Cultura de difuntos
Hace muy pocos años que descubrí la muerte. Cuando somos pequeños, adolescentes, jóvenes, la muerte queda lejos, recluida en el reino de los fantasmas, los zombis. A no ser que algún hecho fatídico, un accidente, una pérdida te haya helado por dentro con herida mortal.
Hay un tiempo en la vida en el que todo parece sucederse sin altibajos: juegas, aprendes a leer, vas creciendo, te cuelas por un chico, buscas trabajo… Después, en un tris tras, te ves enamorada, con pareja, con uno, dos o tres hijos como mucho. Y un día, de repente, tu padre se jubila, tu madre no recuerda dónde pudo dejar el monedero. Y cambian los papeles, es el principio.
A mí me sucedió cuando el tío, aquel día, ya no pudo subir al autobús. Después, la residencia, las visitas a un lugar compartido que no era el nuestro, el lento deterioro. Como si el tiempo comenzara a girar en sentido contrario a las agujas. Todo va más deprisa desde entonces, las horas se recortan, se trastocan los ritmos. Hay más cosas que hacer; quizá para olvidar que la vida comienza a tener huecos, ausencias, añoranzas. Quizá por eso se disfraza de Halloween, calabazas con velas encendidas.
“Lo esencial cuando llega no hace ruido”, dice Alejandro Céspedes. Y llega sin aviso, como la vieja dama de las antiguas coplas medievales. Como el cine de zombis y vampiros, las narraciones góticas y el negro, tan de moda entre los jóvenes. ¿Persisten las culturas? También mueren.
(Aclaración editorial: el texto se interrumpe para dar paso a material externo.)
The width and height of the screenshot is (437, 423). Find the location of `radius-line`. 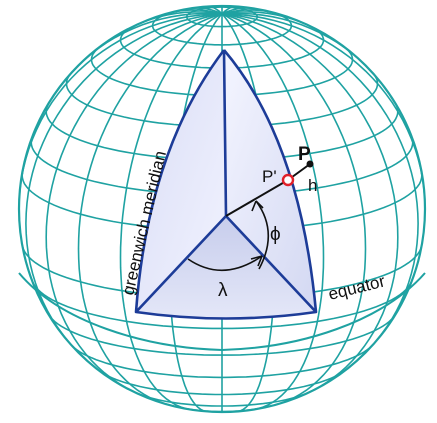

radius-line is located at coordinates (257, 198).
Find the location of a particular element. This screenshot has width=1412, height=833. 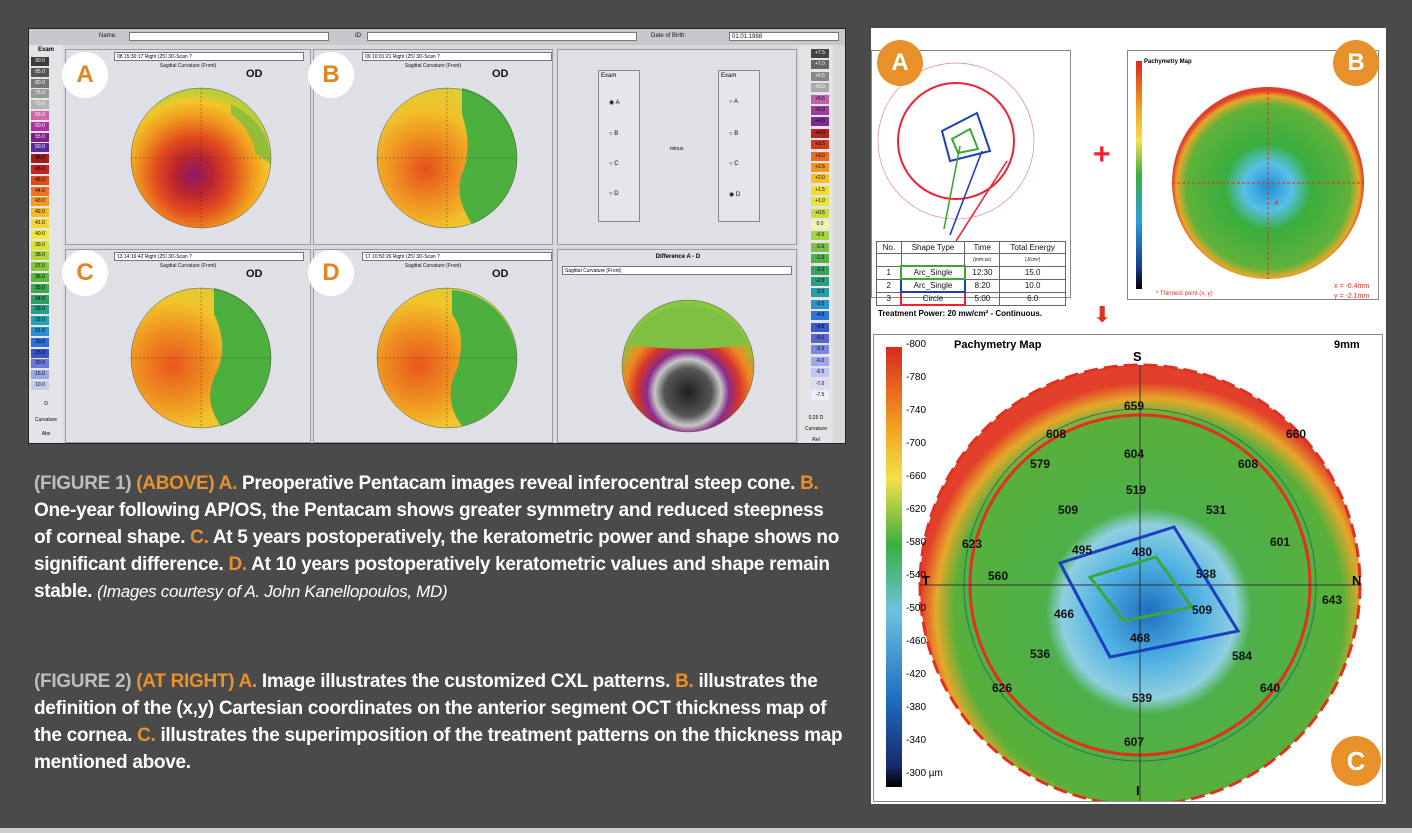

thickness-value: 538 is located at coordinates (1206, 574).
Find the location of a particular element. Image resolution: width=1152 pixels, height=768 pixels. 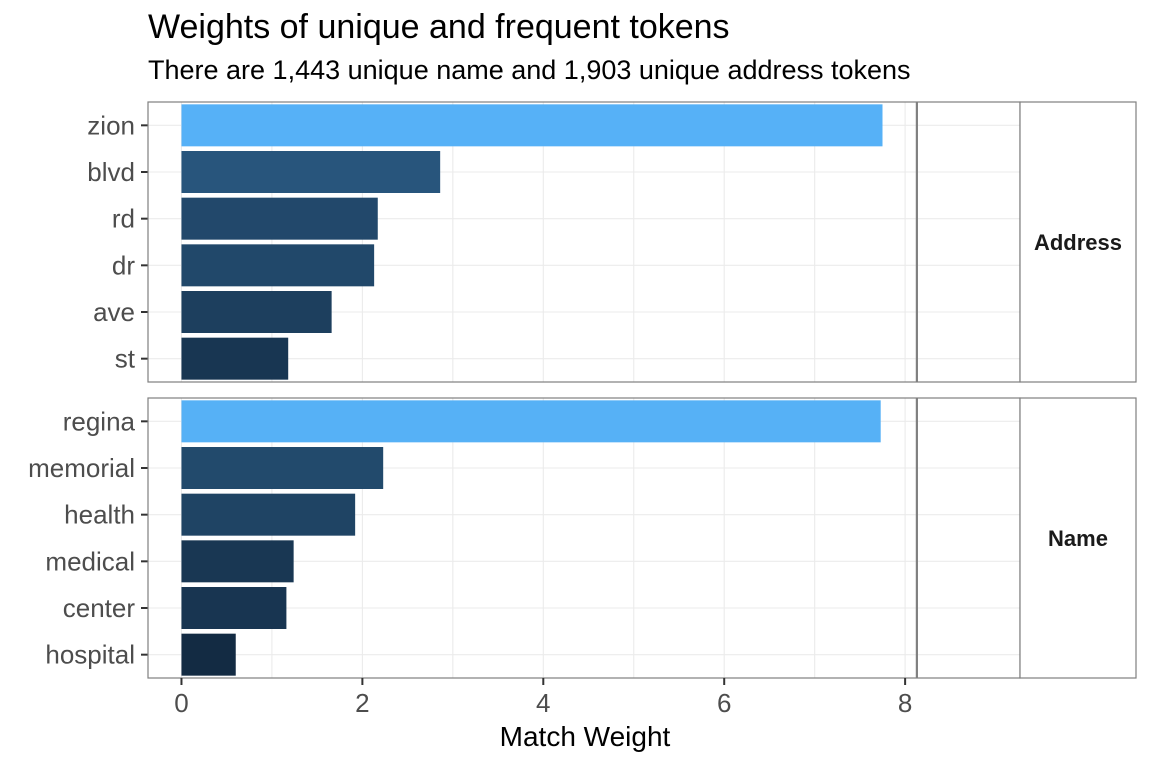

category-label: rd is located at coordinates (124, 219).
Abel Hernández refleja un pueblo castellano que se desmoronó poco a poco. Me recordaba al pueblo de mis padres, en el que han demolido las casitas en ruina, los corrales, el vetusto edificio de todas las historias que me han ido narrando desde niña. ¿Cuántas muertes nos caben en una vida? Cuánta vida en la muerte.
María Pilar Martínez Barca
(Heraldo de Aragón, "Opinión", "Día a día", miércoles 2 de noviembre de 2011).